Below are the records; repeat exactly their lines between the line holding "Go to the next month arrow" and the line holding "Task: Click the cart", inclusive, skipping the pictures.
◇ ◇ ◇
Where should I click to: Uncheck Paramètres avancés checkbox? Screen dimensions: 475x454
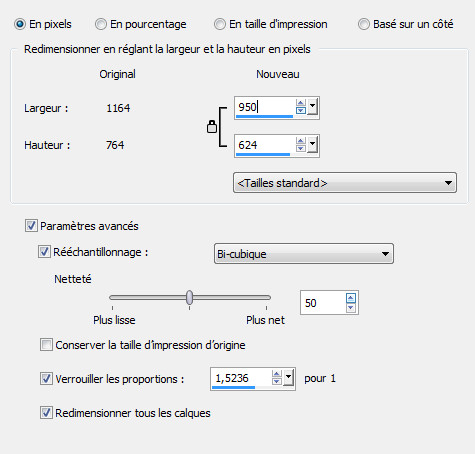coord(31,226)
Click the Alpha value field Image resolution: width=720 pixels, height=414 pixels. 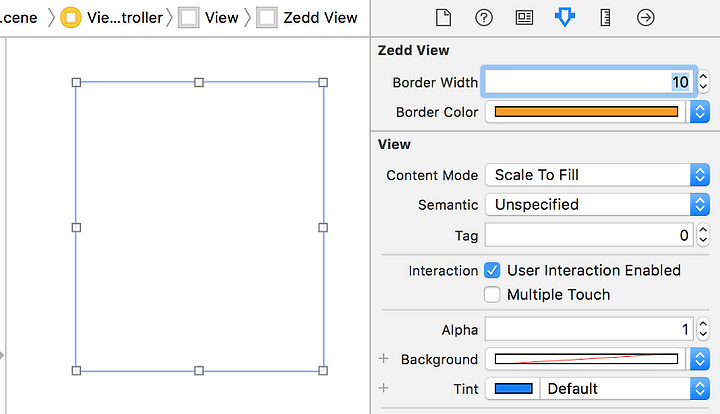[590, 329]
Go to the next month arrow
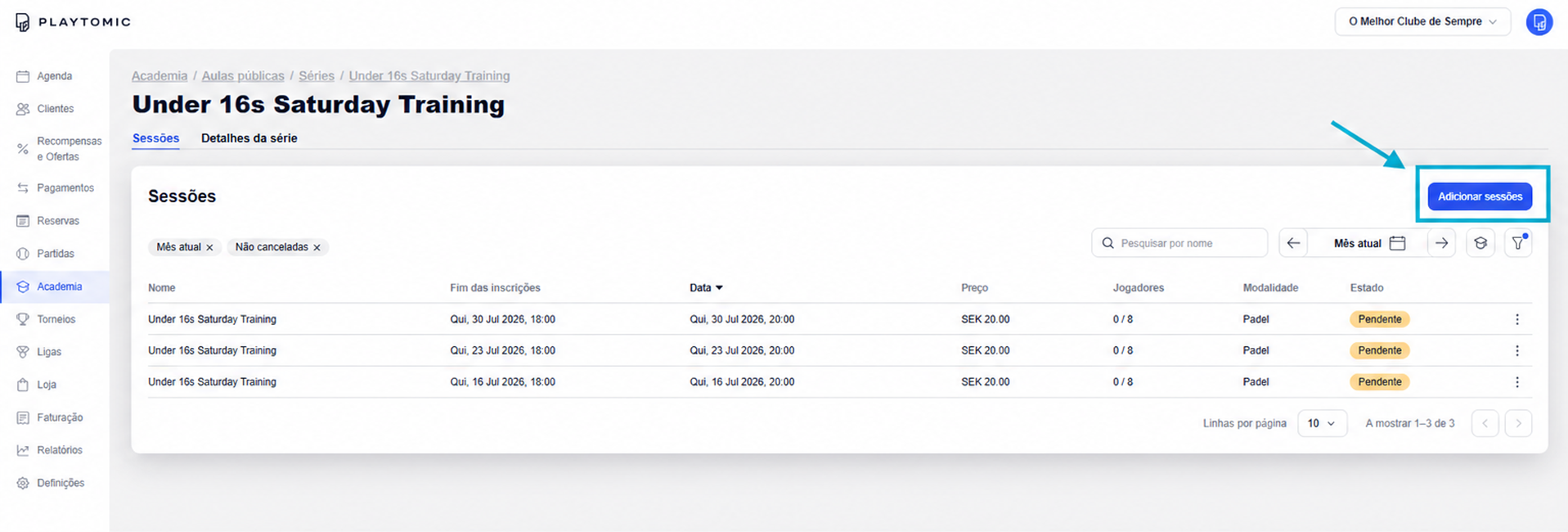This screenshot has height=532, width=1568. coord(1441,243)
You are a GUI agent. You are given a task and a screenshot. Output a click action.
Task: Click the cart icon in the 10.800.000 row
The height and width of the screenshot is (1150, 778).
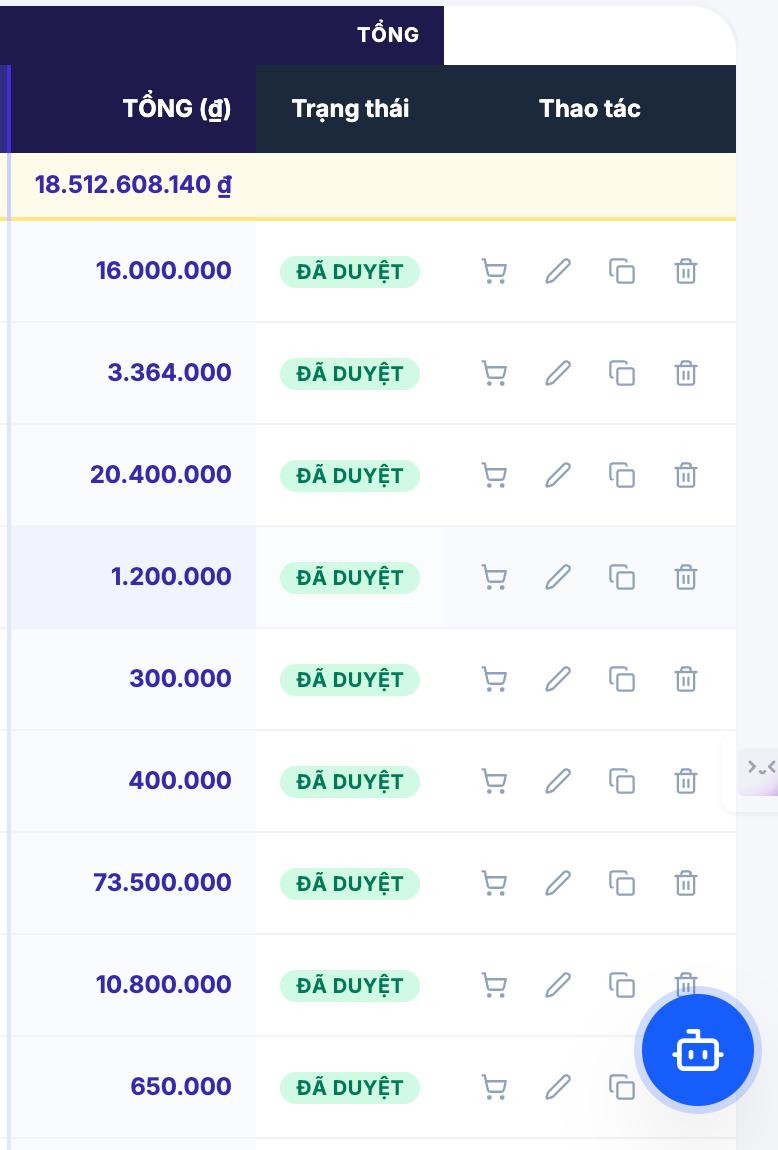494,985
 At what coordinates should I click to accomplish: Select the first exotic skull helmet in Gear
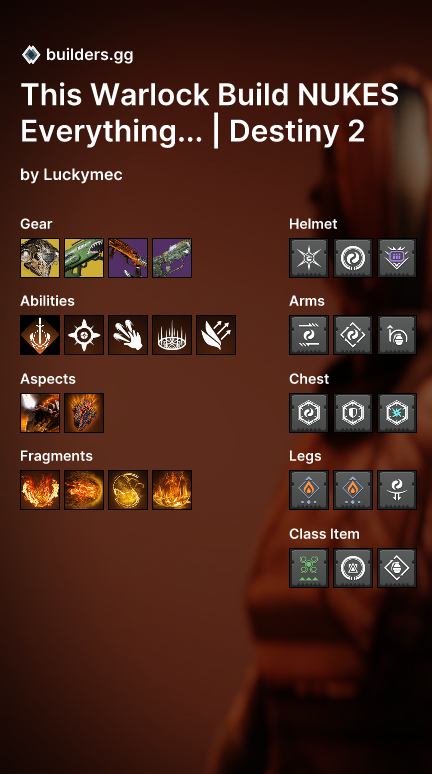pyautogui.click(x=40, y=258)
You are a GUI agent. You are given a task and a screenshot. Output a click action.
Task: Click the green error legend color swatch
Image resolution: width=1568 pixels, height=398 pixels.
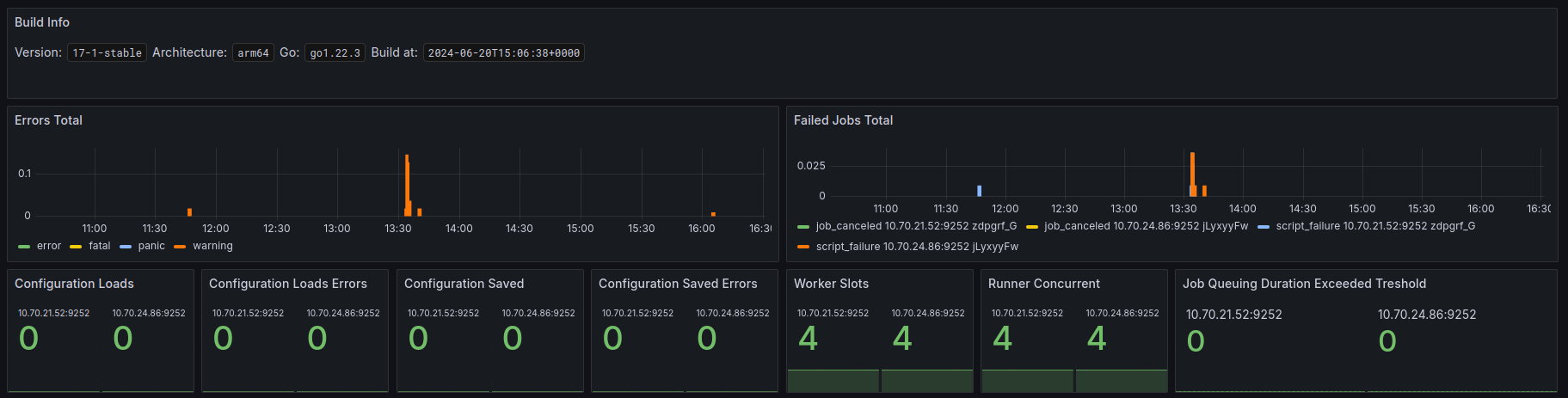24,247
◇ ◇ ◇
__THE COMPLETED TASK__:
Go to the next month arrow
This screenshot has height=532, width=1568. coord(1441,243)
You are a GUI agent. You are given a task and a screenshot. Output a click action.
Task: Click the cart icon in the 10.800.000 row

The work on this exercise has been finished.